WHAT IS EXPECTED
Print each entry precisely; exclude the pictures.

AVAILABLE DATA
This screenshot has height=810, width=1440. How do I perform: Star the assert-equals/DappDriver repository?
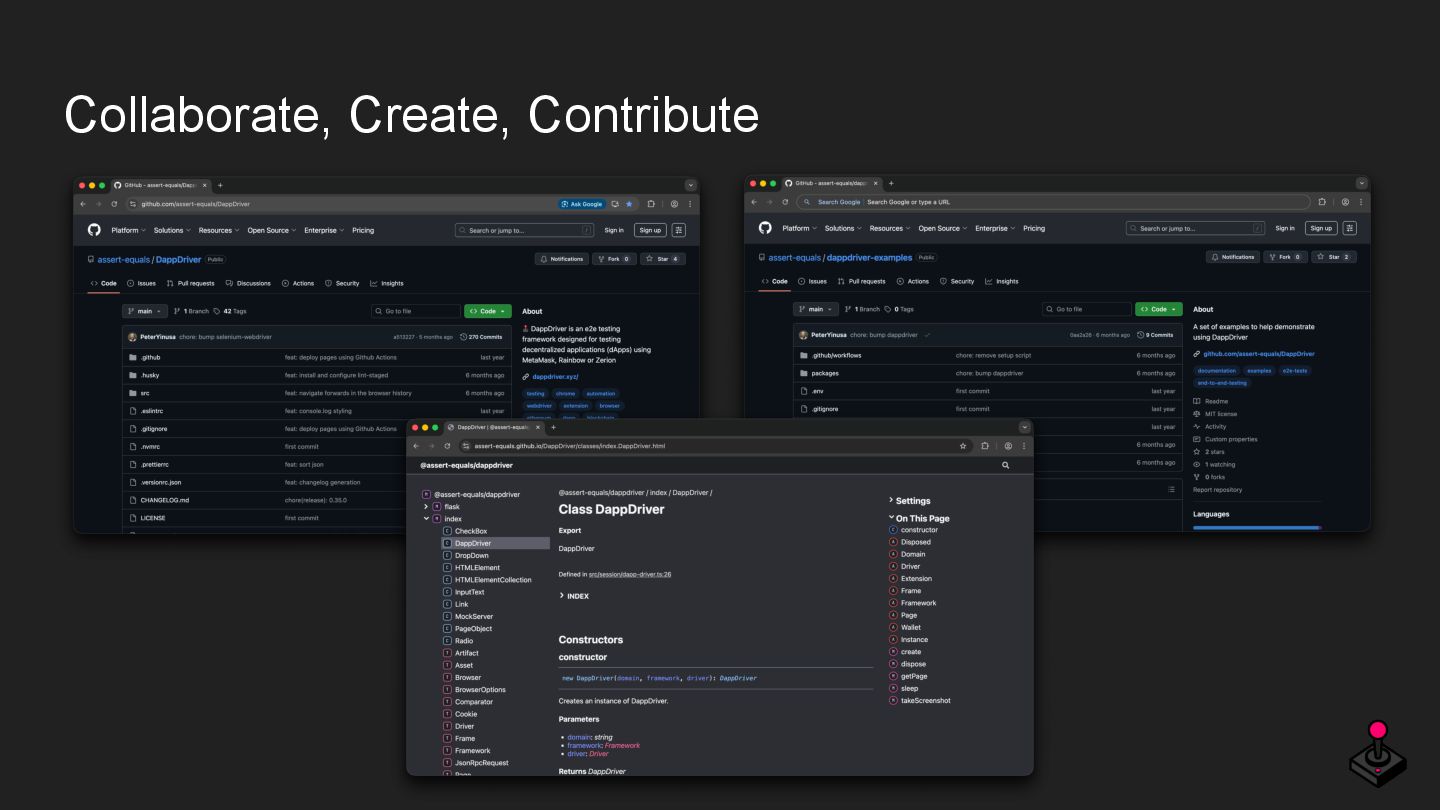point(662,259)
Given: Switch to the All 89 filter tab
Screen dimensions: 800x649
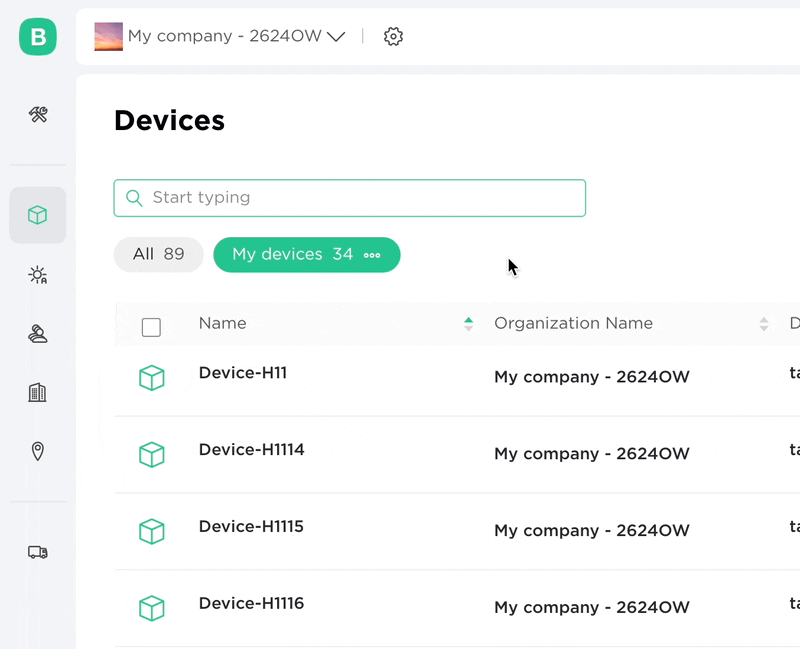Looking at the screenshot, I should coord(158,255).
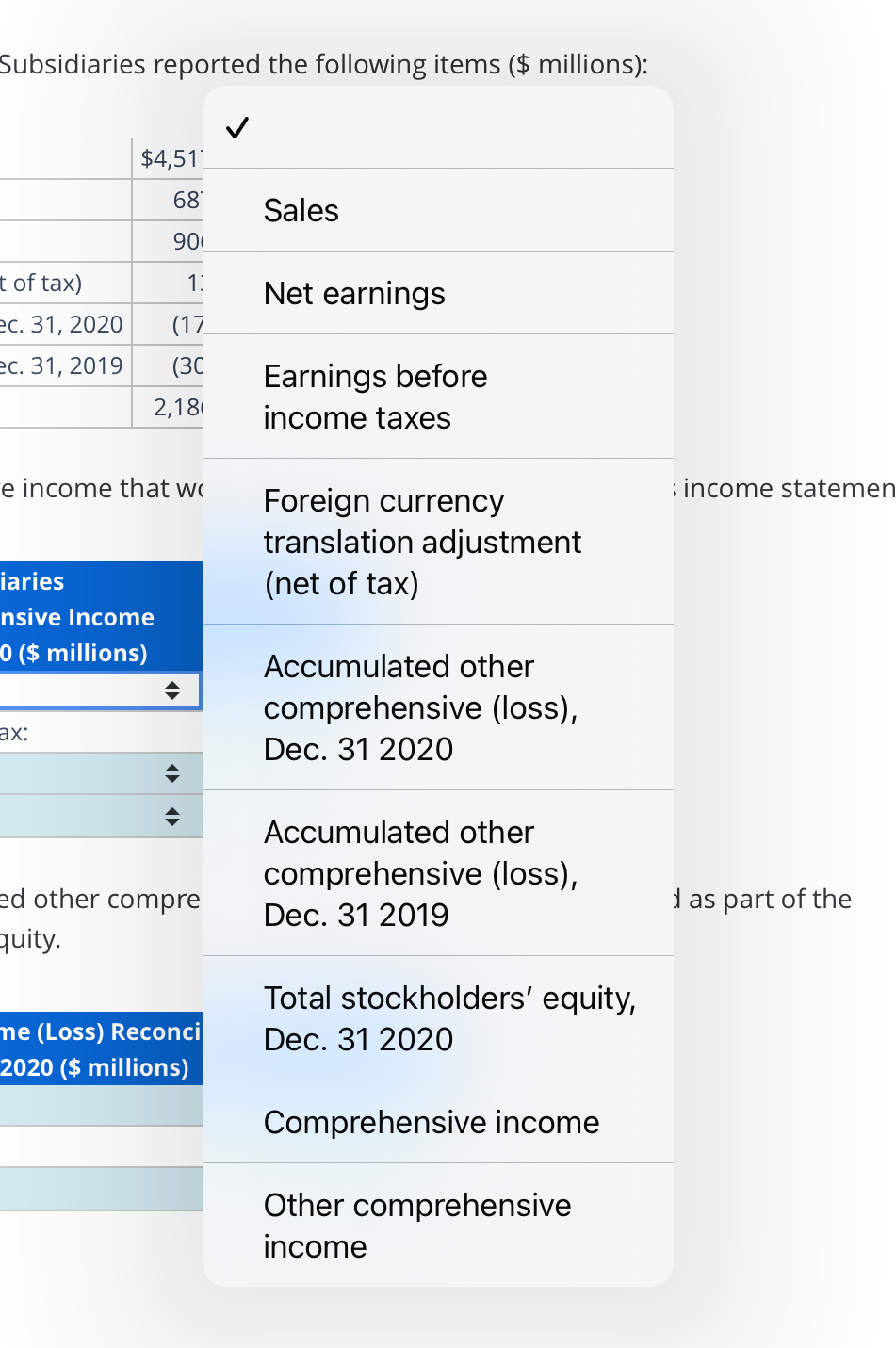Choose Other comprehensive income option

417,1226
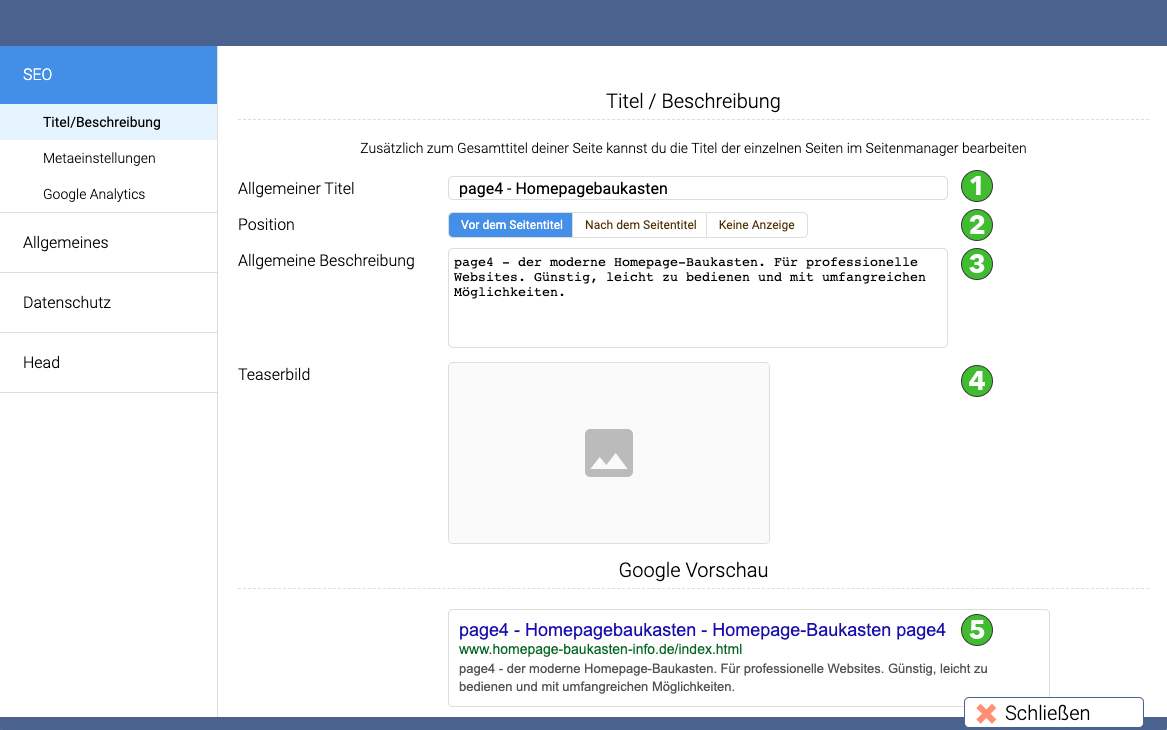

ANSWER BOX
This screenshot has height=810, width=1440. How do I perform: Star the assert-equals/DappDriver repository?
point(662,259)
Given: Switch to the All 89 filter tab
Screen dimensions: 800x649
Looking at the screenshot, I should coord(158,255).
Choose Other comprehensive income option

417,1226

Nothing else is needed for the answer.